Do the bears really each need their own porridge, all at different temperatures? For the sake of argument, let’s assume that none of the bears have a medical condition or dietary restriction.
Very few bear families have unlimited resources. Making 3 (or more) different kinds of porridge each morning may not be the most effective use of those resources. Different porridges will require somewhat different techniques and skills, ingredients and perhaps even different or additional utensils or implements. A larger cooking appliance may be required. You will also likely consume more electricity, natural gas or whatever it is that fuels the cooking process.
Similarly, very few organizations have unlimited resources. As an example, running 5 different platforms to run containers (ECS, EKS, OpenShift, MicroK8s, AKS, …) or coding applications in 8 different languages or using 3 different cloud providers for analogous services without one or more clear and significant differentiating drivers will either:
a) require significant investment in “under-the-water” capabilities, and will waste resources that could otherwise be spent on achieving your organization’s actual business goals
or
b) reduce the quality of your IT environments because you didn’t invest in what was necessary to produce a really good outcome
…not to mention the fact that it will be more difficult to achieve a critical mass of skill for each of variation of technology that you choose — “a jack of all trades is a master of none”.
How do we determine the best tool for the job?
Polyglot thinking has spread into many IT organizations— “use the tools that are the best fit for the job”. This shouldn’t be controversial — it is a truism.
But are the bears best served by having 3 different sizes of bowls? Sure, perhaps there might be some mixing bowls or salad bowls of various sizes for various purposes, but could they easily make do with just one size of cereal bowl? And perhaps that cereal bowl could also work equally effectively as a soup bowl?
Sometimes, a decision may be presented as “this is the best tool for the job”, but in actuality the truth may be closer to “this is the best tool for my part of the job” regardless of the broader implications to the whole organization over time. We need to make sure that we are thinking about the full lifecycle of the application, as well as the broader implications on the organization as a whole.
Yes, one size doesn’t fit all, but this should be nuanced and contexted
A large bear will need more food than a smaller bear, but does this mean that they need different sized bowls? Perhaps they could use the same sized bowls and simply put a different amount of porridge in the bowl.
Maybe baby bear has a veterinarian-confirmed oat allergy, and polentina makes one of the adult bears violently sick… but if baby bear simply prefers buckwheat, then it may not be reasonable that this preference should require the parent bears to make multiple different kinds of porridge every morning… after all, baby bear isn’t cooking the food or cleaning up afterward, and isn’t buying the supplies or paying electricity bills.
Part of being a family is sometimes making wise compromises
Different areas of the organization may indeed have different requirements. Perhaps the bear family could have made some compromises. Oatmeal today, buckwheat tomorrow — so that they don’t need to wash 3 different pots every day and wouldn’t have needed to upgrade their 2-burner cooktop. Perhaps the polentina-eating bear could have popped breakfast in the microwave for a minute or two to bring up the temperature to make the food preparation process a little easier.

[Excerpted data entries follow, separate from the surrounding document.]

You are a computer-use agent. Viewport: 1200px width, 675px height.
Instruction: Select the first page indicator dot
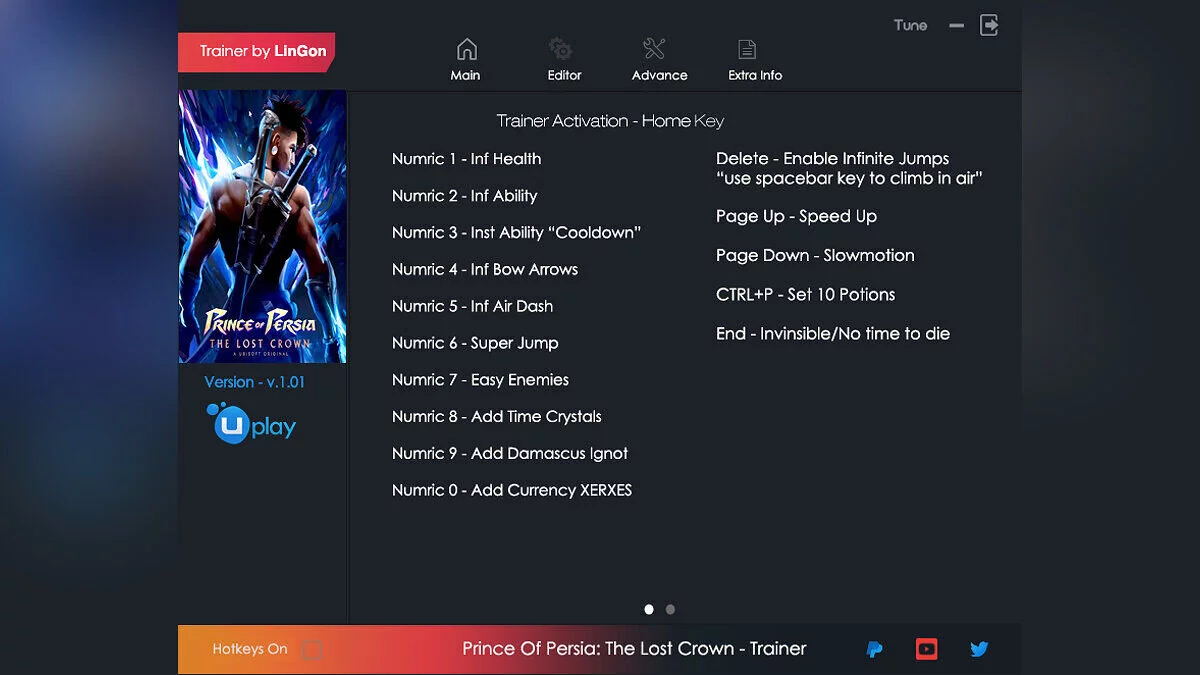[x=649, y=609]
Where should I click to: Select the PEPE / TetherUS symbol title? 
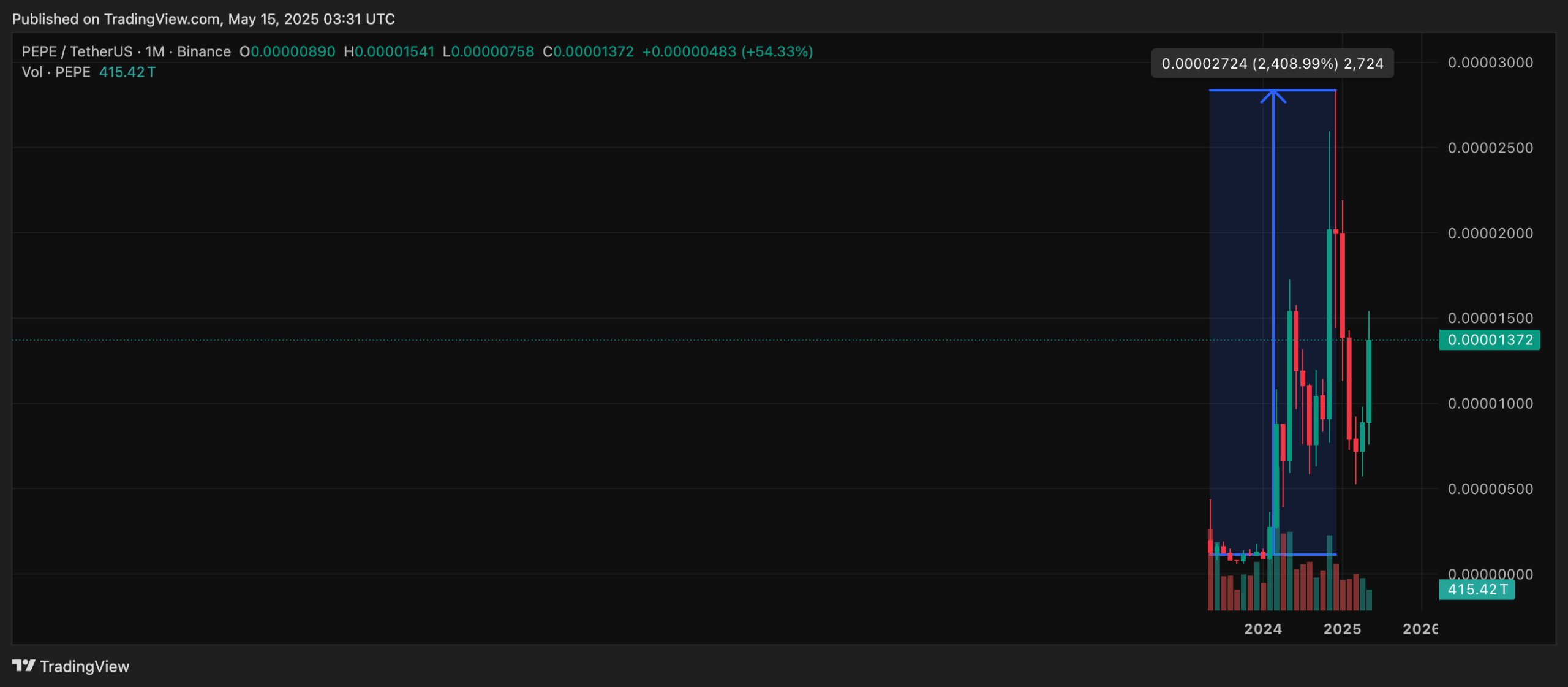(x=77, y=51)
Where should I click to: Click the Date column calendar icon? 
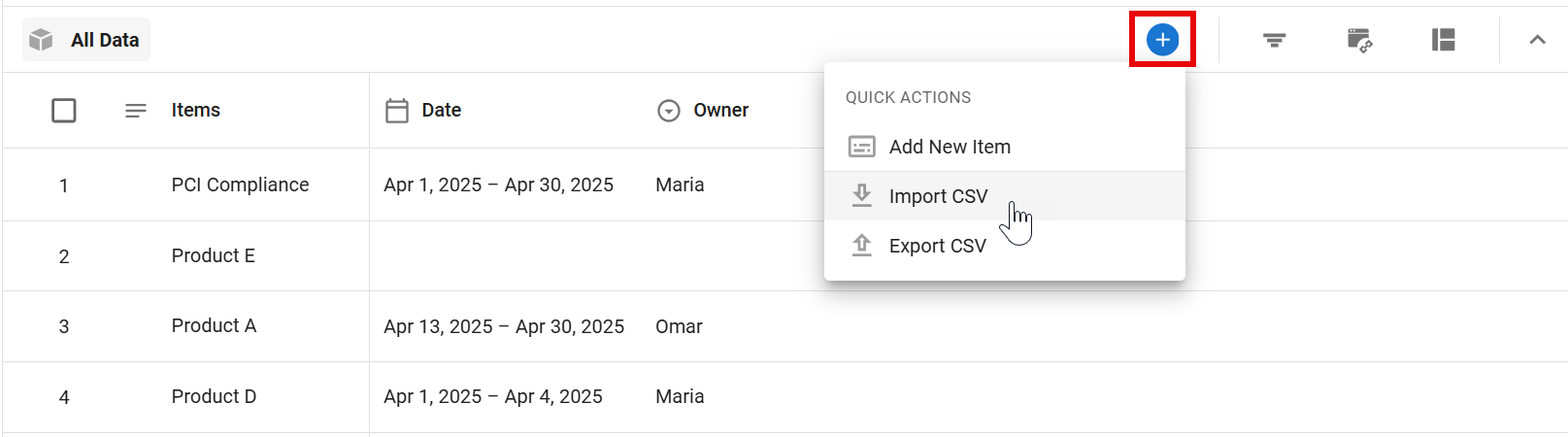397,111
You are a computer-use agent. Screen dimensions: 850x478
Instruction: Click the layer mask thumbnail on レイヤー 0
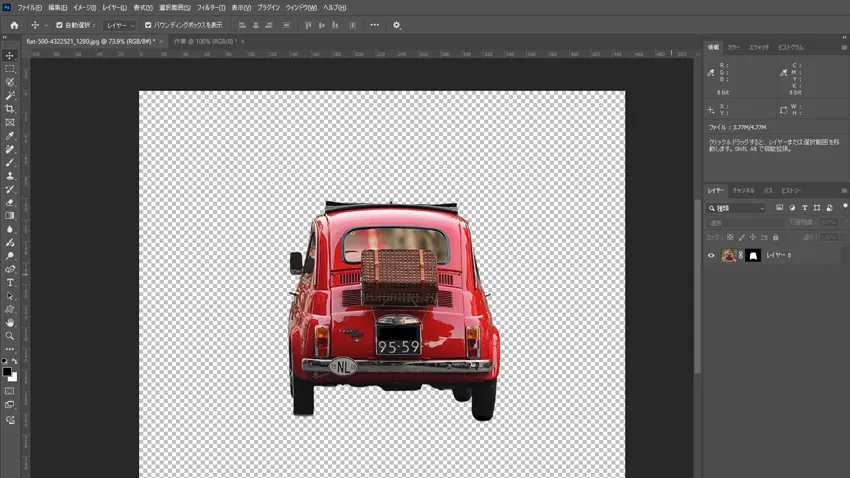coord(753,256)
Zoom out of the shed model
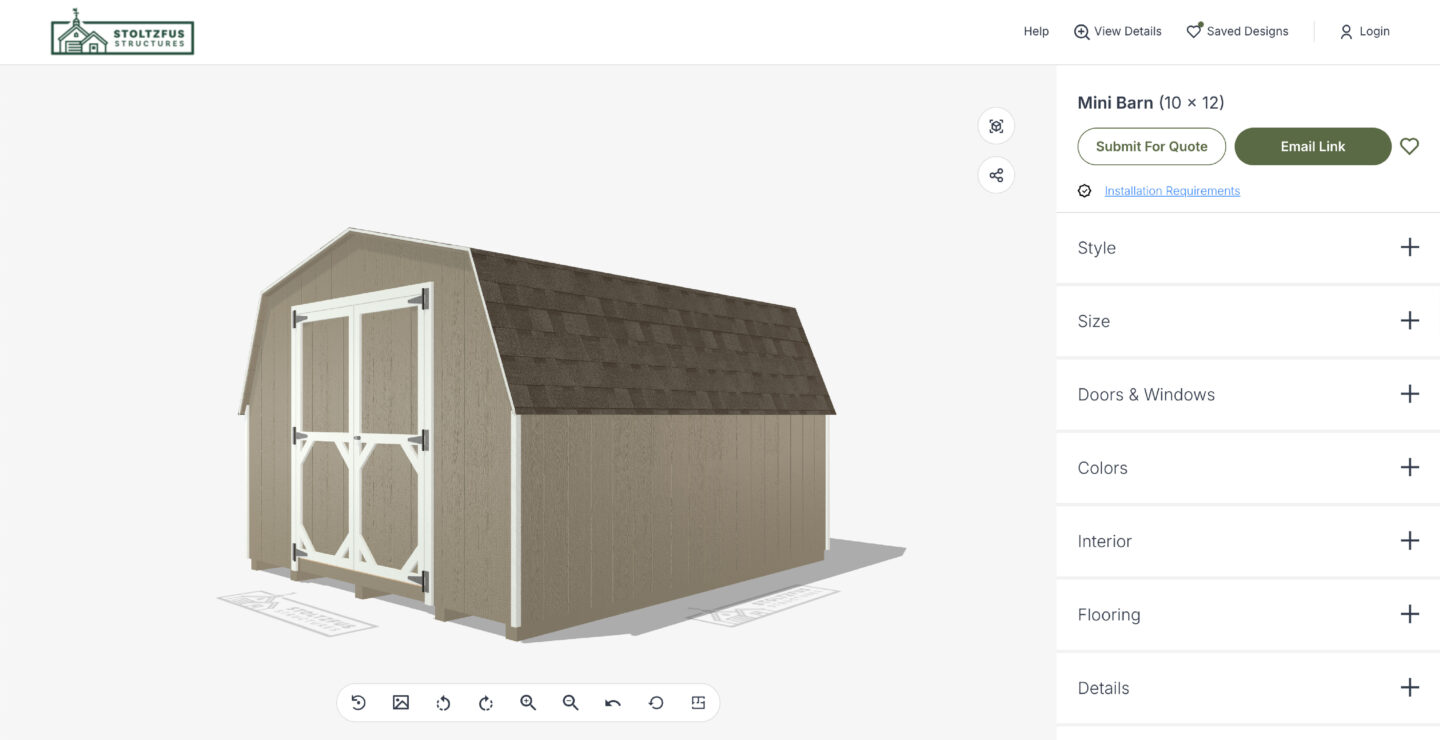Viewport: 1440px width, 740px height. pos(570,702)
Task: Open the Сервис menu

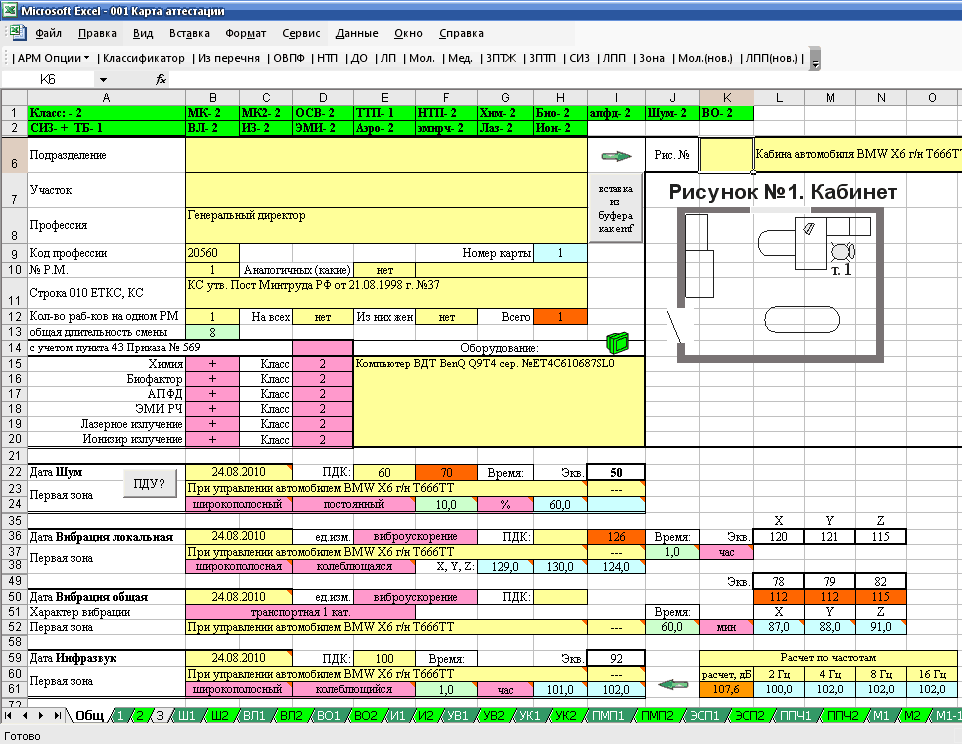Action: coord(301,33)
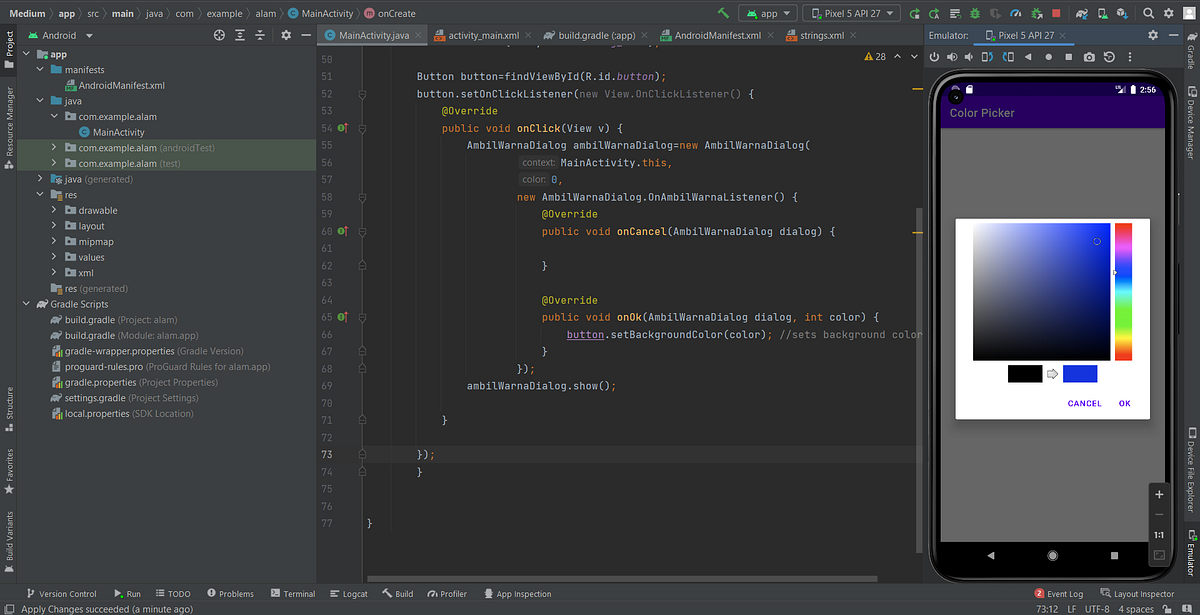The image size is (1200, 615).
Task: Click Select Opened File target icon
Action: coord(220,35)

Being in the “family” of an IT organization also means making wise compromises. Developers, operations, infrastructure, security areas — even the business owners of the applications, we all need to work together to take security seriously. We need to ensure that we consider the costs and implications to all the teams that might be required to participate, not just our own. When choosing to adopt new technologies, we should make sure that we are choosing the optimal solution for the organization as a whole, both now and for the whole lifecycle of our applications.